→ **Written request**:
Reproduce the rows below, changing every occurrence of "dropdown" to "drop-down list" and leaving everything else unchanged.

··· Data provided

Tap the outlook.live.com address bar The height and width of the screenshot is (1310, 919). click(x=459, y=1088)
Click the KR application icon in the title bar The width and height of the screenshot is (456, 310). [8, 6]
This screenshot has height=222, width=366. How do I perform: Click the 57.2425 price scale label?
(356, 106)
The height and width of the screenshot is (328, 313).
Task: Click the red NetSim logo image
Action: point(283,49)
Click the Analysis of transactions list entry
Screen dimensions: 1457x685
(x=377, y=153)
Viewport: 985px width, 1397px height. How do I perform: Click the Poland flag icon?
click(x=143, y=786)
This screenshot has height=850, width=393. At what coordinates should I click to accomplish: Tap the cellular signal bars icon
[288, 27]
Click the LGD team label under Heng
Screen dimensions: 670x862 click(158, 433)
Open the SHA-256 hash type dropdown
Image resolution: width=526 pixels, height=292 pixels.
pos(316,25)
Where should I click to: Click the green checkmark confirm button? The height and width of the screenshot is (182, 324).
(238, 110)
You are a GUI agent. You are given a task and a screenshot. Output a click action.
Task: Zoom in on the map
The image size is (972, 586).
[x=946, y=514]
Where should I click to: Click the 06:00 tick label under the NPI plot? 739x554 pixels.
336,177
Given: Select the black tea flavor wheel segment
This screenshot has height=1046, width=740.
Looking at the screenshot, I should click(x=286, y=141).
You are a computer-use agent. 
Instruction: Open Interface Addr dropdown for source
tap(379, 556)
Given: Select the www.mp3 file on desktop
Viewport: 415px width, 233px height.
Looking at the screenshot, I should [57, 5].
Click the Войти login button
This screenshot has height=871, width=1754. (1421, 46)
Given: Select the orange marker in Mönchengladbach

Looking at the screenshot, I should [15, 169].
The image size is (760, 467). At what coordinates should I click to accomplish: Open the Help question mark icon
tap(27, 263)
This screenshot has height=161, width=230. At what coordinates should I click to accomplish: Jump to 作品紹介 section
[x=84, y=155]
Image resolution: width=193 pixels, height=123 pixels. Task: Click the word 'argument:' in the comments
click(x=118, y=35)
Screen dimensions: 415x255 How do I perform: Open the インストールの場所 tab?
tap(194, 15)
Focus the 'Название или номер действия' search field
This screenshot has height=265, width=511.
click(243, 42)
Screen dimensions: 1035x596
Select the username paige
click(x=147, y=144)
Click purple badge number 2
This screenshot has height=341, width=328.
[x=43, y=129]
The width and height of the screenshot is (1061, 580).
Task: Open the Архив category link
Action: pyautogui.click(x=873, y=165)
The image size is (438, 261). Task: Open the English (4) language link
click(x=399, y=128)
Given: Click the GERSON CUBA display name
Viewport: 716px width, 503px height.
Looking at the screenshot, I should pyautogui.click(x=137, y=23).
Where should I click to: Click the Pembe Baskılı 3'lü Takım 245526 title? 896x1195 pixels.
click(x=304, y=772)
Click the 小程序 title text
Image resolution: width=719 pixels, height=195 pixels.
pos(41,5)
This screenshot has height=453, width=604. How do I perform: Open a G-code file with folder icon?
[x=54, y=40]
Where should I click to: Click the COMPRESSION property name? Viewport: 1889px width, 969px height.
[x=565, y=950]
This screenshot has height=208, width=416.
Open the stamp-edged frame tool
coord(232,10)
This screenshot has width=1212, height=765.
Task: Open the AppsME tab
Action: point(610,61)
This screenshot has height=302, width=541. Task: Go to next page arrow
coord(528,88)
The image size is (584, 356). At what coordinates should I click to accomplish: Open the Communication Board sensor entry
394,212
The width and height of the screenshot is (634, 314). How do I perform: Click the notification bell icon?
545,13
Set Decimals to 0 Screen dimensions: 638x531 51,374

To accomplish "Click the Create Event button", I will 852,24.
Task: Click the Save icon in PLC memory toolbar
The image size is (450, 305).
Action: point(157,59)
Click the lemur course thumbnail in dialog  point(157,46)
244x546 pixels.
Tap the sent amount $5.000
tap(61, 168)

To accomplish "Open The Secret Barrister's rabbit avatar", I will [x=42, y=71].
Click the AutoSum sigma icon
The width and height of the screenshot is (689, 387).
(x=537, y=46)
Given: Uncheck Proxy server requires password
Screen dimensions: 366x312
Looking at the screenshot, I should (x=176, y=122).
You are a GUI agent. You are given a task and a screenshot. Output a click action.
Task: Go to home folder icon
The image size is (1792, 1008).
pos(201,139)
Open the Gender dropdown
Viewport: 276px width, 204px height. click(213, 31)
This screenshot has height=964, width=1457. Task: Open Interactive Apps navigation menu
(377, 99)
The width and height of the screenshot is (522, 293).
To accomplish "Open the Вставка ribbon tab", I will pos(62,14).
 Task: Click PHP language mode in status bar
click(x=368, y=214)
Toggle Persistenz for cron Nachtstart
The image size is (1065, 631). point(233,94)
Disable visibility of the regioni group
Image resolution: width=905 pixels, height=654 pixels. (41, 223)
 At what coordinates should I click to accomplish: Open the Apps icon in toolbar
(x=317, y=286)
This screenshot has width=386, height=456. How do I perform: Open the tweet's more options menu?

······

→ **Expected output**:
Tap the outlook.live.com address bar The height and width of the screenshot is (1310, 919). click(x=459, y=1088)
Click the KR application icon in the title bar The width and height of the screenshot is (456, 310). [8, 6]
This screenshot has height=222, width=366. How do I perform: Click the 57.2425 price scale label?
(356, 106)
The height and width of the screenshot is (328, 313).
Task: Click the red NetSim logo image
Action: point(283,49)
Click the Analysis of transactions list entry
Screen dimensions: 1457x685
(x=377, y=153)
Viewport: 985px width, 1397px height. How do I perform: Click the Poland flag icon?
click(x=143, y=786)
This screenshot has height=850, width=393. At what coordinates should I click to accomplish: Tap the cellular signal bars icon
[288, 27]
Click the LGD team label under Heng
Screen dimensions: 670x862 click(158, 433)
Open the SHA-256 hash type drop-down list
Image resolution: width=526 pixels, height=292 pixels.
pos(316,25)
Where should I click to: Click the green checkmark confirm button? The height and width of the screenshot is (182, 324).
(238, 110)
You are a GUI agent. You are given a task and a screenshot. Output a click action.
Task: Zoom in on the map
The image size is (972, 586).
[x=946, y=514]
Where should I click to: Click the 06:00 tick label under the NPI plot? 739x554 pixels.
336,177
Given: Select the black tea flavor wheel segment
This screenshot has height=1046, width=740.
Looking at the screenshot, I should click(x=286, y=141).
You are a computer-use agent. 
Instruction: Open Interface Addr drop-down list for source
tap(379, 556)
Given: Select the www.mp3 file on desktop
Viewport: 415px width, 233px height.
Looking at the screenshot, I should [57, 5].
Click the Войти login button
This screenshot has height=871, width=1754. (1421, 46)
Given: Select the orange marker in Mönchengladbach

Looking at the screenshot, I should [15, 169].
The image size is (760, 467). At what coordinates should I click to accomplish: Open the Help question mark icon
tap(27, 263)
This screenshot has height=161, width=230. At what coordinates should I click to accomplish: Jump to 作品紹介 section
[x=84, y=155]
Image resolution: width=193 pixels, height=123 pixels. Task: Click the word 'argument:' in the comments
click(x=118, y=35)
Screen dimensions: 415x255 How do I perform: Open the インストールの場所 tab?
tap(194, 15)
Focus the 'Название или номер действия' search field
This screenshot has height=265, width=511.
click(243, 42)
Screen dimensions: 1035x596
Select the username paige
click(x=147, y=144)
Click purple badge number 2
This screenshot has height=341, width=328.
[x=43, y=129]
The width and height of the screenshot is (1061, 580).
Task: Open the Архив category link
Action: pyautogui.click(x=873, y=165)
The image size is (438, 261). Task: Open the English (4) language link
click(x=399, y=128)
Given: Click the GERSON CUBA display name
Viewport: 716px width, 503px height.
Looking at the screenshot, I should pyautogui.click(x=137, y=23).
Where should I click to: Click the Pembe Baskılı 3'lü Takım 245526 title? 896x1195 pixels.
click(x=304, y=772)
Click the 小程序 title text
Image resolution: width=719 pixels, height=195 pixels.
pos(41,5)
This screenshot has height=453, width=604. How do I perform: Open a G-code file with folder icon?
[x=54, y=40]
Where should I click to: Click the COMPRESSION property name? Viewport: 1889px width, 969px height.
[x=565, y=950]
This screenshot has height=208, width=416.
Open the stamp-edged frame tool
coord(232,10)
This screenshot has width=1212, height=765.
Task: Open the AppsME tab
Action: point(610,61)
This screenshot has height=302, width=541. Task: Go to next page arrow
coord(528,88)
The image size is (584, 356). At what coordinates should I click to accomplish: Open the Communication Board sensor entry
394,212
The width and height of the screenshot is (634, 314). How do I perform: Click the notification bell icon?
545,13
Set Decimals to 0 Screen dimensions: 638x531 51,374

To accomplish "Click the Create Event button", I will 852,24.
Task: Click the Save icon in PLC memory toolbar
The image size is (450, 305).
Action: point(157,59)
Click the lemur course thumbnail in dialog  point(157,46)
244x546 pixels.
Tap the sent amount $5.000
tap(61, 168)

To accomplish "Open The Secret Barrister's rabbit avatar", I will [x=42, y=71].
Click the AutoSum sigma icon
The width and height of the screenshot is (689, 387).
(x=537, y=46)
Given: Uncheck Proxy server requires password
Screen dimensions: 366x312
Looking at the screenshot, I should (x=176, y=122).
You are a GUI agent. You are given a task and a screenshot. Output a click action.
Task: Go to home folder icon
The image size is (1792, 1008).
pos(201,139)
Open the Gender drop-down list
Viewport: 276px width, 204px height. click(213, 31)
This screenshot has height=964, width=1457. Task: Open Interactive Apps navigation menu
(377, 99)
The width and height of the screenshot is (522, 293).
To accomplish "Open the Вставка ribbon tab", I will pos(62,14).
 Task: Click PHP language mode in status bar
click(x=368, y=214)
Toggle Persistenz for cron Nachtstart
The image size is (1065, 631). point(233,94)
Disable visibility of the regioni group
Image resolution: width=905 pixels, height=654 pixels. (41, 223)
 At what coordinates should I click to accomplish: Open the Apps icon in toolbar
(x=317, y=286)
This screenshot has width=386, height=456. How do I perform: Open the tweet's more options menu?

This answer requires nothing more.